Researchers detected another IoT botnet based off of Mirai malware source code, that now leverages a newly-discovered vulnerability in Four-Faith routers. The botnet started back in early 2024, dubbing itself with a rather offensive name “Gayfemboy”, yet this did not hinder its rapid growth due to the successful exploitation of the flaw.
GayFemboy Mirai Botnet Exploits Four-Faith Flaw
Over the course of its activity, the botnet of an unconventional naming has used plenty of vulnerabilities, which makes it stand out from the rest of Mirai-based backdoors. Researchers from X Lab hold a record of a grand total of 20 flaws used over its activity span. The flaw in Four-Faith routers has given a major boost in activity for that malware, as may be seen for the graphic below.
Mirai itself, and almost all the malware based on its source code, targets IoT devices to form botnets. Further, the network of infected devices is put for rent on the Darknet. Hackers may use it for all kinds of purposes – from mining cryptocurrencies to launching DDoS attacks or massive spam mailing.

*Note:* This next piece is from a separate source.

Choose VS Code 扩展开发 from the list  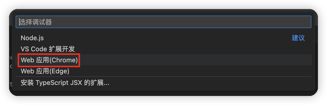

The last wave of activity of the botnet started in November 2024, right when the vulnerability in the industrial routers was found. Malware spreading generally targets the US, China, Iran and Russia – a rather unusual geographics, considering that threats typically target only countries from one political camp. DDoS attacks that this botnet performs target almost exclusively the US of A and China.
To gain insight into its operations, the researchers have established several command servers and started calling out known botnet IP addresses. This was needed to observe the behavior of infected devices and get a rough estimate of the botnet’s scale. The observations revealed that Gayfemboy has more than 15,000 daily active nodes and operates through over 40 active groups.
One particularly notable finding was the botnet’s retaliatory behavior. Upon detecting that one of the command servers was under control of malware analysts, the network hailed a DDoS attack against them.
What is CVE-2024-12856 Vulnerability?
The flaw detected in Four-Faith industrial routers is one of a few 0-day vulnerabilities, discovered in 2024. It allows attackers to inject and execute the code into the firmware of the router. One of the most prominent use cases for such a security hole is to make the router connect the remote server, download the payload and execute it.
Sure enough, it cannot go any further than this: the router becomes infected, but it is not really possible to make it pass the malicious payload to the devices within the network. The only exception is other routers, as they may exchange packets and perform other communications, depending on network configurations. Nonetheless, there is a solid application for routers and overall IoT devices in botnets.
Protection Against New Mirai Botnet and Vulnerability Exploitation
The main problem is that there is no fix available for the Four-Faith routers’ flaw. The vendor of the network hardware is due analysing the vulnerability and releasing a firmware update. And, even with the update released, it should get installed to the devices – which is not trivial considering the area these routers are used in.
For now, security analysts only name indicators of compromise and suggest classic ways of removing the threat. As this malware is another Mirai offspring, the removal process is well-known and has been tested a lot over the years.
Unplug the router or another device from the network, in order to prevent any further infections. Then, reset it to factory settings, which should wipe out the malware. After that, set it up as usual but with adding a TCP port 23 closed. Analysts also recommend keeping the Telnet service disabled as well. Changing device management page passwords to stronger ones is another step that will prevent further attacks, and not only from Mirai malware.